Half of all mental health disorders show first signs before a person turns 14 years old, and three quarters of mental health disorders begin before age 24.

Unfortunately, less than 20% of children and adolescents with diagnosable mental health problems receive the treatment they need. Early mental health support can help a child before problems interfere with other developmental needs.

Myth: People with mental health problems are violent and unpredictable.

Fact: The vast majority of people with mental health problems are no more likely to be violent than anyone else. Most people with mental illness are not violent and only 3%–5% of violent acts can be attributed to individuals living with a serious mental illness. In fact, people with severe mental illnesses are over 10 times more likely to be victims of violent crime than the general population. You probably know someone with a mental health problem and don’t even realize it, because many people with mental health problems are highly active and productive members of our communities.

Myth: People with mental health needs, even those who are managing their mental illness, cannot tolerate the stress of holding down a job.

Fact: People with mental health problems are just as productive as other employees. Employers who hire people with mental health problems report good attendance and punctuality as well as motivation, good work, and job tenure on par with or greater than other employees.

When employees with mental health problems receive effective treatment, it can result in:

  • Lower total medical costs
  • Increased productivity
  • Lower absenteeism
  • Decreased disability costs
Myth: Personality weakness or character flaws cause mental health problems. People with mental health problems can snap out of it if they try hard enough.

Fact: Mental health problems have nothing to do with being lazy or weak and many people need help to get better. Many factors contribute to mental health problems, including:

  • Biological factors, such as genes, physical illness, injury, or brain chemistry
  • Life experiences, such as trauma or a history of abuse
  • Family history of mental health problems

People with mental health problems can get better and many recover completely.

 

Myth: There is no hope for people with mental health problems. Once a friend or family member develops mental health problems, he or she will never recover.

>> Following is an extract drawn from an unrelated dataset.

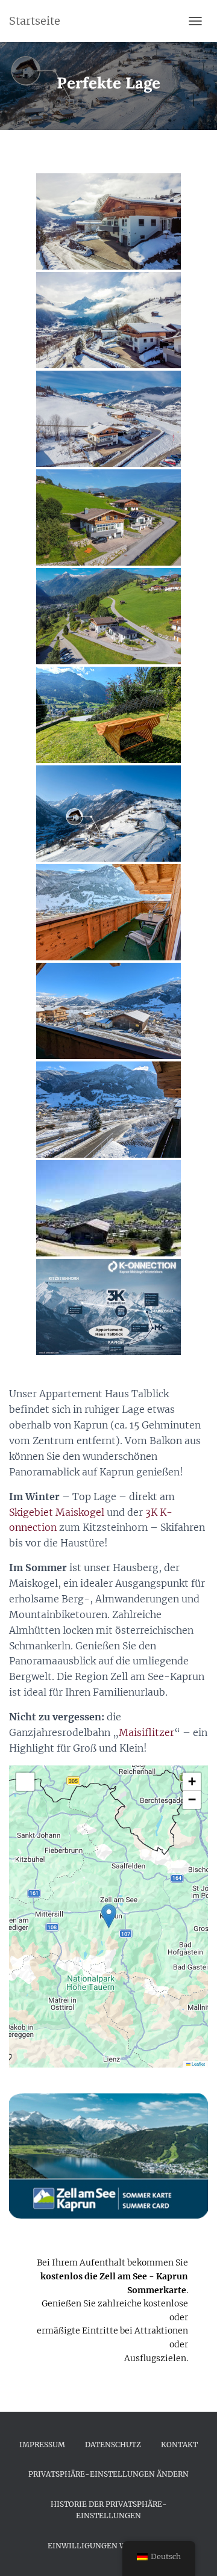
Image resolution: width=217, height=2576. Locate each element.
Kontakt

Fact: Studies show that people with mental health problems get better and many recover completely. Recovery refers to the process in which people are able to live, work, learn, and participate fully in their communities. There are more treatments, services, and community support systems than ever before, and they work.

Myth: Therapy and self-help are a waste of time. Why bother when you can just take a pill?

Fact: Treatment for mental health problems varies depending on the individual and could include medication, therapy, or both. Many individuals work with a support system during the healing and recovery process.

Myth: I can’t do anything for a person with a mental health problem.

Fact: Friends and loved ones can make a big difference. Only 44% of adults with diagnosable mental health problems and less than 20% of children and adolescents receive needed treatment. Friends and family can be important influences to help someone get the treatment and services they need by:

  • Reaching out and letting them know you are available to help
  • Helping them access mental health services
  • Learning and sharing the facts about mental health, especially if you hear something that isn’t true
  • Treating them with respect, just as you would anyone else
  • Refusing to define them by their diagnosis or using labels such as “crazy”
Myth: Prevention doesn’t work. It is impossible to prevent mental illnesses.

Fact: Prevention of mental, emotional, and behavioural disorders focuses on addressing known risk factors such as exposure to trauma that can affect the chances that children, youth, and young adults will develop mental health problems. Promoting the social-emotional well-being of children and youth leads to:

  • Higher overall productivity
  • Better educational outcomes
  • Lower crime rates
  • Stronger economies
  • Lower health care costs
  • Improved quality of life
  • Increased lifespan
  • Improved family life

Mental illness is nothing to be ashamed of. It is a medical problem, just like heart disease or diabetes.